There are other colleges and universities “where the leadership understands they need to push those buttons but there are faculty who still believe it’s art for art’s sake or education for education’s sake and it’s not their job to get you jobs,” Stokes said. “It is remarkable just how long some of these positions can persist. But parents are absolutely looking at those outcomes.”
Enrollment at Hartwick has begun to inch back up, college figures show – though slowly.
At Maine College of Art & Design, a student in an animation storyboarding course presents the stills she’s drawn for her short feature, as classmates wearing superhero T-shirts and fluorescent hair await their turns.
“Most of these jobs are still here in the U.S.,” the instructor, Oscar-nominated and Emmy- and Golden Globe-winning animator Adam Fisher said, explaining why every seat is filled. “It’s definitely an area we want to capitalize on.”
Upstairs in an audio classroom, Salt Institute head Isaac Kestenbaum is saying the same thing about the podcasting program: “Audio is obviously having a moment right now. There’s a real demand.” Among other things, he said, “A lot of students want to lift up voices that aren’t usually represented,” telling stories about race and climate change.

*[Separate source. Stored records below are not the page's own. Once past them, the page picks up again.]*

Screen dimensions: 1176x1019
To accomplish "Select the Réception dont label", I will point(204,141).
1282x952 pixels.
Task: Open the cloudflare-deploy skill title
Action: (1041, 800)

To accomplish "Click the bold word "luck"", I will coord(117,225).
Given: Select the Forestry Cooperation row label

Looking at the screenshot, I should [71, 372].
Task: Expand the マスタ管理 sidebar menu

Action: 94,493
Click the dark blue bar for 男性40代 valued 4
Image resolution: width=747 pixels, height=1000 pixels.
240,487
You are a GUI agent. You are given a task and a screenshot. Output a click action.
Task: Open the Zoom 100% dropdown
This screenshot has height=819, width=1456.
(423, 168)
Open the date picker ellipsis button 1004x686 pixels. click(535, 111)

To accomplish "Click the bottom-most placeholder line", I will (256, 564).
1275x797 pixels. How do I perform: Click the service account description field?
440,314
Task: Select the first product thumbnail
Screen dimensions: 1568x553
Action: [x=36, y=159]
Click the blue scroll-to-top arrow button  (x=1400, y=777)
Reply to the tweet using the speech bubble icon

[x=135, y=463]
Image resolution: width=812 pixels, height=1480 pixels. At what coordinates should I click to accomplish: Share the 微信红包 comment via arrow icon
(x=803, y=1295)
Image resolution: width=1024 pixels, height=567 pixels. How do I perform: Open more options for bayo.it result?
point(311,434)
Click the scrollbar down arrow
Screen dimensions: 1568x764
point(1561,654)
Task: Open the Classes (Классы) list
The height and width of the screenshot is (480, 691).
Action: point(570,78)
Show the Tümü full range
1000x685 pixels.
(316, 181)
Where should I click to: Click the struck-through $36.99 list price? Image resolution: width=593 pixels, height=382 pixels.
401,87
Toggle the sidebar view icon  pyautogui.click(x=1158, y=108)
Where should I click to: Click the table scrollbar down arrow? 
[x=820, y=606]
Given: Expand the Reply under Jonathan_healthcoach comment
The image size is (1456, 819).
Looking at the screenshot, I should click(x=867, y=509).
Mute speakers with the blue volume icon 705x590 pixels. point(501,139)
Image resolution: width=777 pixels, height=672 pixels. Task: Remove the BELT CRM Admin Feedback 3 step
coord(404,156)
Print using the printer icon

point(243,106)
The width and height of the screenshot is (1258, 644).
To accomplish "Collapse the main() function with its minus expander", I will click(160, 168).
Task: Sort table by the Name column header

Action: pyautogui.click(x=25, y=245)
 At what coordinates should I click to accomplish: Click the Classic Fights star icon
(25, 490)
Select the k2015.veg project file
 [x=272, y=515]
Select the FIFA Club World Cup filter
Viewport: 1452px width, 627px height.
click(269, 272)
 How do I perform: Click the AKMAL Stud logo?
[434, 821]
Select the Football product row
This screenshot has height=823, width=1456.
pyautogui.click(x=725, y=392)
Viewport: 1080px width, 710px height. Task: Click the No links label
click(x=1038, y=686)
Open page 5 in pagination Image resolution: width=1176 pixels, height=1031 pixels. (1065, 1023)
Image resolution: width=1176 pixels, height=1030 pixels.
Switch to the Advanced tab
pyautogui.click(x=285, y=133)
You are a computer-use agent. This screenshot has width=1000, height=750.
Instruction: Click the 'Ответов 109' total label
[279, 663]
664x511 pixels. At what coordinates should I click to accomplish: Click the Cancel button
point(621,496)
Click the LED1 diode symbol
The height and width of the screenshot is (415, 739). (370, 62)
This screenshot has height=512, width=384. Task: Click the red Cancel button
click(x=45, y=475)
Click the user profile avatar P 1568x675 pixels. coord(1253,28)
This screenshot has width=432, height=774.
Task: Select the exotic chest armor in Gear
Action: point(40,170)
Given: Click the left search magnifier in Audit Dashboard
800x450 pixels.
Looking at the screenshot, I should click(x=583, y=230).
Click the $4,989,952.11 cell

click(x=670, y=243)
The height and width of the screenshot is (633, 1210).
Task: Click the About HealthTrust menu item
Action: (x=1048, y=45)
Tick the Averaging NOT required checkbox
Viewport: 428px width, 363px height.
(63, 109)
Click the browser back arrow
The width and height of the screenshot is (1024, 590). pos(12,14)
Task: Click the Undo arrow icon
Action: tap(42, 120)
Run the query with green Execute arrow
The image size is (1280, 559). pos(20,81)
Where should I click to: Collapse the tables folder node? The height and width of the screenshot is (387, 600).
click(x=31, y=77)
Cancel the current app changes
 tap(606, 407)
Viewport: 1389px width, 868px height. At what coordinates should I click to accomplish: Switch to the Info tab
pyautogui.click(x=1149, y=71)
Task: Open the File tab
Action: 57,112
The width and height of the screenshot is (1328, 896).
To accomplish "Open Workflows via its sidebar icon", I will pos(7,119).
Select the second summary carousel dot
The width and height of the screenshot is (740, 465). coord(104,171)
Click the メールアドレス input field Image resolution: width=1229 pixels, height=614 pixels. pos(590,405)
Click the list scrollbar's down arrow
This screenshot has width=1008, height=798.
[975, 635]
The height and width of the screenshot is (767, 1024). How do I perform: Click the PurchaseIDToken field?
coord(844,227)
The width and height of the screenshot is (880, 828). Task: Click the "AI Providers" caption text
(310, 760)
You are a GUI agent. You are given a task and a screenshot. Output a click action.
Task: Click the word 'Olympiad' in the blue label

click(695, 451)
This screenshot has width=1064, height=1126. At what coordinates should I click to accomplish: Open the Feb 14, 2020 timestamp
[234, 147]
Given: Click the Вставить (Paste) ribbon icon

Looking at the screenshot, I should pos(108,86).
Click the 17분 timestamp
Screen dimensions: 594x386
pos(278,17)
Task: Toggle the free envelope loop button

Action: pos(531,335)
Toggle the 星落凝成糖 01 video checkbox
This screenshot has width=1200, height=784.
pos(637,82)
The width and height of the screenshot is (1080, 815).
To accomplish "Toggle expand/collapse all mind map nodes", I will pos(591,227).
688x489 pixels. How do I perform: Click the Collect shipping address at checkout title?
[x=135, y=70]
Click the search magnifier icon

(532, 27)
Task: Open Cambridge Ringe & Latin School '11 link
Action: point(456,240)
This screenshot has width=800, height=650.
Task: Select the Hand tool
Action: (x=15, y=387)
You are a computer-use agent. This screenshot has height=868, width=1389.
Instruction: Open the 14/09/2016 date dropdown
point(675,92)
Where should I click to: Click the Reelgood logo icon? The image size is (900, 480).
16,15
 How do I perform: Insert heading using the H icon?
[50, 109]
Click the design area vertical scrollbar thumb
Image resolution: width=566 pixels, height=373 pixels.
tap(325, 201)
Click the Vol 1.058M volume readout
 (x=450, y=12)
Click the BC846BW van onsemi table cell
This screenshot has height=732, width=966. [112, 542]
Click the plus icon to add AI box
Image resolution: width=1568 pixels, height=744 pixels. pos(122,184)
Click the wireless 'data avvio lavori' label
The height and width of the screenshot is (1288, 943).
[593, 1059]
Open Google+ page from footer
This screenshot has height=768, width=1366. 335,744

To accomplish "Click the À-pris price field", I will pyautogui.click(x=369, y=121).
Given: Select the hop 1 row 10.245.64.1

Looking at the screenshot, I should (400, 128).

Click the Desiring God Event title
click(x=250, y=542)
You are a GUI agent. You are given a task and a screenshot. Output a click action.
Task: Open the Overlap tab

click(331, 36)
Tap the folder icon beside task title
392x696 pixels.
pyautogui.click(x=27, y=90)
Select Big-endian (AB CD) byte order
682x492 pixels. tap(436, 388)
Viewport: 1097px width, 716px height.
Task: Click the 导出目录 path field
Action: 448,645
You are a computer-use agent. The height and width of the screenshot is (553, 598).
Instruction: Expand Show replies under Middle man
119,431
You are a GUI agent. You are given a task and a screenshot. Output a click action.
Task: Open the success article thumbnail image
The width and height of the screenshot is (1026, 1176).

While small colleges have faced some of the greatest challenges from the enrollment decline, their size means they can adapt more quickly, said Freid, who is unusual among presidents in that she has an MBA.
Smallness is also something many students say they want.
“I don’t like a huge campus. I didn’t want to have to commute 20 minutes to my next class,” said Lucas Cadena, a sophomore from Dallas, who said he also appreciates the tutoring, counseling and mentorship.
“It felt like the other art schools were big and impersonal and focused on one medium,” said Annabelle Richardson, a 21-year-old senior from Austin, Texas, as she worked in the & Lab. Here, she said, “there are rules, but there aren’t as many rules.”
Freid wonders why more colleges aren’t making changes like these.
“It’s so interesting to me that an industry that’s so transformational for students is itself so conservative, so rigid,” she said.
She declined to speculate about the reason higher education is so change-averse.
“You’d have to talk to somebody else,” Freid said. “A therapist or someone.”